The mix includes nuclear power as well as wind.

But the mix of solar rooftops and farms has been an issue as TVA’s concerns have included sustaining an industry built around jobs installing the residential rooftops. For that balance TVA has two programs with a total of 60 megawatts of capacity that local utilities sell to the authority, which the authority then pays for.

The Renewable Standard program has a 50-megawatt capacity and is for large solar farms like Agricenter and the West Tennessee Solar Farm.

“Those are very, very large programs and we need those and those are paid out at market rates,” Stanley said. “That’s our least expensive solar power.”

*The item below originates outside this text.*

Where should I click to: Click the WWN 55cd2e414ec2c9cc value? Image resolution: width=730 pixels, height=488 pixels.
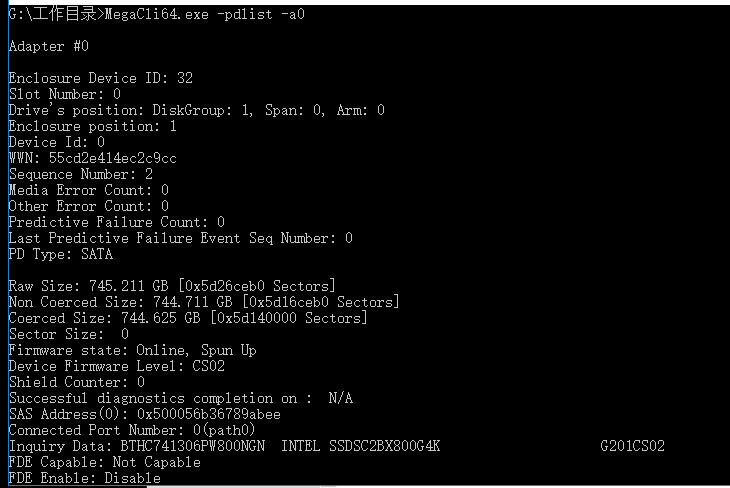[x=113, y=158]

The Green Power Providers program has a 10-megawatt capacity and it is the program for residential rooftops or smaller solar installations that generate up to 50 kilowatts each. It also comes with a 180-day deadline to get the panels on the roof and generate solar energy.

“If your project doesn’t go online, then we take a look at putting some of that wattage back out,” Stanley said, adding 75 to 80 percent of the projects in that program are completed on time.

That solar power is also more expensive for TVA, which buys it at market rate plus a premium rate of 8 cents. The premium above market rate goes directly from TVA to the providers that sell it to a local utility.

For the 2013 slate of projects, TVA has decided to reopen applications for 2.5 megawatts in the Green Power program.

The Tennessee chapter of the Solar Energy Industry Association is urging TVA directors to drop the system of caps based on the calendar year in both programs.

Steve Johnson, the president of LightWave Solar, the provider that has an office in Memphis, estimated the 2.5 megawatts is enough capacity to last about a day.

The association had been hoping for 5 megawatts to be back on the market as what it termed “a stopgap measure to prevent workforce erosion and business impacts in the short term.”

“Consumer demand for solar energy has grown faster than TVA’s ability to adjust, therefore leaving the market underserved, restricting the investment of private capital and creating unnecessary uncertainty for businesses,” said Gil Hough, president of the Tennessee chapter in calling for a “fair and market driven” approach to solar energy development.

But there are market pressures TVA is taking into account that are also factors for those in the solar energy industry.